O entregador diz que enfrenta situações desafiadoras todos os dias, especialmente pelo fato de estar passando cada vez mais tempo no trabalho.
“As plataformas obrigam a gente a trabalhar cada vez mais horas fora de casa pra bater meta. Quando comecei, ficava oito horas por dia e já batia a meta, mas hoje a realidade é totalmente outra. Eu saio às 8 horas da manhã e volto às 22 horas”, conta o trabalhador, que mora em uma região administrativa localizada na periferia do Plano Piloto, área mais central de Brasília, para onde se desloca diariamente para atender a clientela.
A professora Rosilene Corrêa, diretora licenciada do Sinpro-DF, lembra que a situação é ainda pior para entregadoras mulheres. De acordo com a pesquisa realizada pela CUT e a OIT, elas representam cerca de 18% do contingente da categoria. Por conta do ciclo menstrual, conta a dirigente, algumas delas chegam a ficar dias sem rodar para fazer as entregas pelo fato de não terem uma base de apoio fora de casa para trocar o absorvente íntimo.

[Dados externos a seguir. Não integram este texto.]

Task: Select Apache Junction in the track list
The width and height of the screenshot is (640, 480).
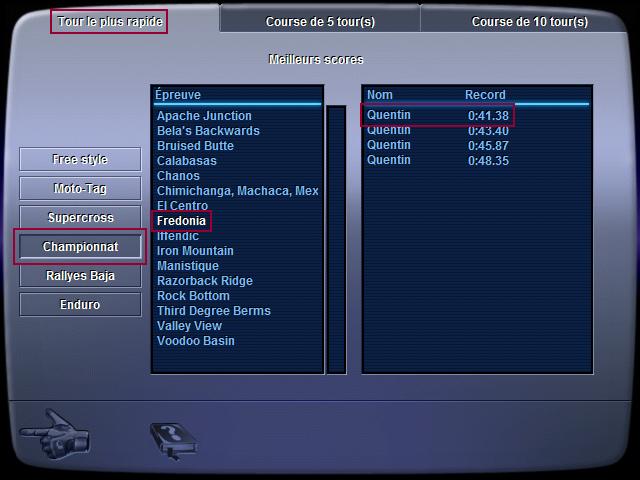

“Estamos vendo aumentar cada vez mais o número de mulheres que estão nesse mercado e é claro que uma mulher sair de casa de manhã sem ter hora pra voltar numa fase menstrual é um desconforto. Isso vai afetar a saúde dela. É uma questão de higiene, então, este ponto aqui é sobre tudo isso, sobre as necessidades básicas de saúde e de cuidado com as pessoas”, destaca.
Para a deputada Erika Kokay (PT-DF), o espaço ganha relevância também pelo fato de possibilitar a interação entre os trabalhadores da categoria, o que fortalece a união política do segmento. “É uma iniciativa importante porque passa a ser um espaço de troca, de compartilhamento, e nós estamos vivenciando um momento de novas relações de trabalho que tentam desconstruir tudo o que foi construído pela classe trabalhadora”.
Sorriso afirma que a inauguração do ponto deixa um rastro de grande expectativa para a categoria. “Vai ficar cada dia mais conhecido este local aqui. Tomara que ele se torne um exemplo pra ser espalhado por todo o DF porque a gente precisa muito de mais pontos como este”.
Serviço
O ponto de apoio ao trabalhador irá funcionar de segunda a segunda, sempre das 8 às 18 horas. O espaço está localizado na Galeria do Hotel Nacional (SHS, Quadra 1, Bloco A, Asa Sul).